FIGURE 1.

(a) Schematic of study design. PBL and spleen were collected from 3‐ and 18‐month‐old mice, and CD8⁺ T cells were sorted from spleen. We also collected and profiled spleen from 12‐month‐old mice. From these samples, ATAC‐seq, RNA‐seq, and flow cytometry data were generated. Right panel: markers used for sorting/staining in our study. (b) Overall cell composition pie charts for PBL and spleen from young and old mice for B, CD4⁺ T, and CD8⁺ T cells. The remaining cells were designated as “innate.” (c) Changes in the cellular composition of major cell types in mouse spleen and PBL with age (x‐axis represents age in months, and each dot represents an animal).

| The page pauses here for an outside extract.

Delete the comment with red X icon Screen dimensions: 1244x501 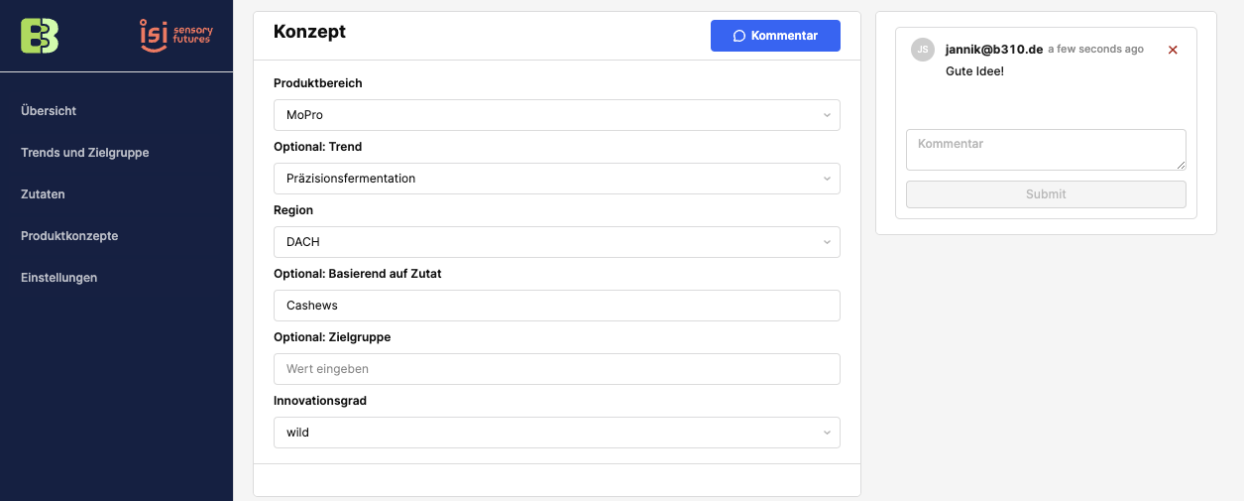[1173, 50]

The jitter around points is for plotting purposes to avoid overlapping dots. (d) Similar to (c) for CD4⁺ T‐cell subsets (CM: Central Memory, EM: Effector Memory, EMRA: Effector Memory re‐expressing CD45RA). (e) Summary for the association of age with a given cell type using linear models. Each cell type was colored according to the slope of change per unit of age (in months) and the direction of the slope—red for positive (increase with age) and blue for negative (decrease with age) slopes, with darker colors indicating steeper slope (i.e., more significant changes). Significant associations (FDR 5%) are marked with a dot. (f) Cell composition changes of IL7R⁺ and PD1⁺ T‐cell subsets. (g) Linear models that associate IL7R⁺ and PD1⁺ T‐cell percentages to age similar to (e). p‐values in c‐d‐f are calculated using unpaired t‐test.